Peter Bernstein, son of Elmer Bernstein, conducted the symphony as they played his father’s exemplary film scores. To accompany the music, video clips from the films and clips of his father played overhead. Between the music, Peter also told stories about his father. One of the stories he shared was about his father’s experience in Hollywood during the McCarthy hearings and the Communist black lists that threatened actors, directors and musicians during that time.
It was filmmaker Cecil B. DeMille who vouched for Elmer Bernstein to keep him off the Hollywood blacklist. He was the one who gave Bernstein his break in the movies, which began his amazing career as a legend in film scoring.
Director John Landis (of Animal House, Three Amigos, and other ridiculous comedies) was there to discuss his experiences with Elmer as well.
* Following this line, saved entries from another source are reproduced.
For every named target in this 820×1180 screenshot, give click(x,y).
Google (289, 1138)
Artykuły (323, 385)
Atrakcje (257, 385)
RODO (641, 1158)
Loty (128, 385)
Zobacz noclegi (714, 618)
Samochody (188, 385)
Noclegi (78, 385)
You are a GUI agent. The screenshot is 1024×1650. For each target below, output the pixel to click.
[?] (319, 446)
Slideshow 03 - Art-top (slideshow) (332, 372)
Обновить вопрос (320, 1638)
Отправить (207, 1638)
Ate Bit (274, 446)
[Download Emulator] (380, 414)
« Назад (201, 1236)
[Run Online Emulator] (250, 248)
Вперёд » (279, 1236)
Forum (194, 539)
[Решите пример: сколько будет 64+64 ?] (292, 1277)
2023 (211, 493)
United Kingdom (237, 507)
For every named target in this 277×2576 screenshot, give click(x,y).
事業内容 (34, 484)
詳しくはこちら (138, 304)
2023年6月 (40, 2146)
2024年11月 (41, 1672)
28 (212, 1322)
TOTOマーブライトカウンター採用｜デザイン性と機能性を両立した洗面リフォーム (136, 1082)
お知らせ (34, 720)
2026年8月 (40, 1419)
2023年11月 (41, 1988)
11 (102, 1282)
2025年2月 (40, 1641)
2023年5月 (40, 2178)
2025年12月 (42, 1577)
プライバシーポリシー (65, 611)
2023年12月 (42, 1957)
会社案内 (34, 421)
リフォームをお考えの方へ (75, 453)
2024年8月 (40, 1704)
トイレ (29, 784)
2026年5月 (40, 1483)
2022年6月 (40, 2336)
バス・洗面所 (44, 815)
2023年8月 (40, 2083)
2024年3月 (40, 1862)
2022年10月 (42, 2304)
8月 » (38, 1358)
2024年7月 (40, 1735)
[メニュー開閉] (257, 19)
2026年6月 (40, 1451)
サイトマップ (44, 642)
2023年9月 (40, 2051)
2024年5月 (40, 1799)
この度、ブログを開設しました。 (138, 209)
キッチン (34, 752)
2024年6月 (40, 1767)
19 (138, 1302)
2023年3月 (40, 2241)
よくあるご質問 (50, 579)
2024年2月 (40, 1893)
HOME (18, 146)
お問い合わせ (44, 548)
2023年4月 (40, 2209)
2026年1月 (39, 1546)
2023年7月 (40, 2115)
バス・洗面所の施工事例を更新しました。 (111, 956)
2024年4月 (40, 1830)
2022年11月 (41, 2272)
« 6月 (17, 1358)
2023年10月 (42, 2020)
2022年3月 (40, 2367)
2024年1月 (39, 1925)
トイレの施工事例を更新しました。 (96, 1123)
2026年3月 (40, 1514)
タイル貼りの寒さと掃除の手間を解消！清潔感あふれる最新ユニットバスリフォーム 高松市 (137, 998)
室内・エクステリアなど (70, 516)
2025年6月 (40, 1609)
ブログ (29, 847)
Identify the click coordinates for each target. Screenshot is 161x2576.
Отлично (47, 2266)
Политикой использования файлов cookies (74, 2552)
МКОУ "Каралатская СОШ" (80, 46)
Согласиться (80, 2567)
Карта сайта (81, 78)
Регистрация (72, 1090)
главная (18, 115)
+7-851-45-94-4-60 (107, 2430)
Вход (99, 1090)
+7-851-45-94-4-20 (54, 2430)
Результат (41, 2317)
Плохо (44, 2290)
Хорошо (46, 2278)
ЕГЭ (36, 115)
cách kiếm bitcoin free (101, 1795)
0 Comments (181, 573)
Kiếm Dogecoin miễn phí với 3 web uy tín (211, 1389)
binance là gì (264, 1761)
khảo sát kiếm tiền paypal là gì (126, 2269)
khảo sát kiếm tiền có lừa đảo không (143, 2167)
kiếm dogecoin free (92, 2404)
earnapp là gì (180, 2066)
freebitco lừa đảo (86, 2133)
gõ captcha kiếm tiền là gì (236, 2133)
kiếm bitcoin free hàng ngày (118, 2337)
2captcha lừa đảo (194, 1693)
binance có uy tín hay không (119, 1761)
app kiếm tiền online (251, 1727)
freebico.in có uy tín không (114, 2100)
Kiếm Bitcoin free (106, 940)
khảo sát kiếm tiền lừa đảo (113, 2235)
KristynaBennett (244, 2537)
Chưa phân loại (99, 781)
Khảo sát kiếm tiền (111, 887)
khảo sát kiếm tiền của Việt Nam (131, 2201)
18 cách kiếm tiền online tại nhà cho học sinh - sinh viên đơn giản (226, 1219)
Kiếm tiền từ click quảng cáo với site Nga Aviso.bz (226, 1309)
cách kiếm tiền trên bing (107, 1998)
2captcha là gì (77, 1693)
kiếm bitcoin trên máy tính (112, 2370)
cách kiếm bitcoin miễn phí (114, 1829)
My backstage lighting was critical to the success of these photos. With the Profoto lighting system, I am able to photograph in completely dark situations with complete confidence. With the A1 On Camera Flash (with a focus assist), and the B1 and B2 off camera flashes hanging from various walls and rafters, there is no image I can’t capture. I know where the action is going to happen and set up my lights prior to the event. Because I can control everything from the A1 On Camera Flash, no matter what direction I am facing, I can create light that will make the image work, even in the darkest conditions. Of course, when the symphony starts playing, the lights go off and I slip into stealth mode.
When all is said and done, photography is my opportunity and excuse to go into everyone else’s world. Whether it is photographing a wedding or a symphony, I love my work. And I love working with talented people who are at the very top of their game.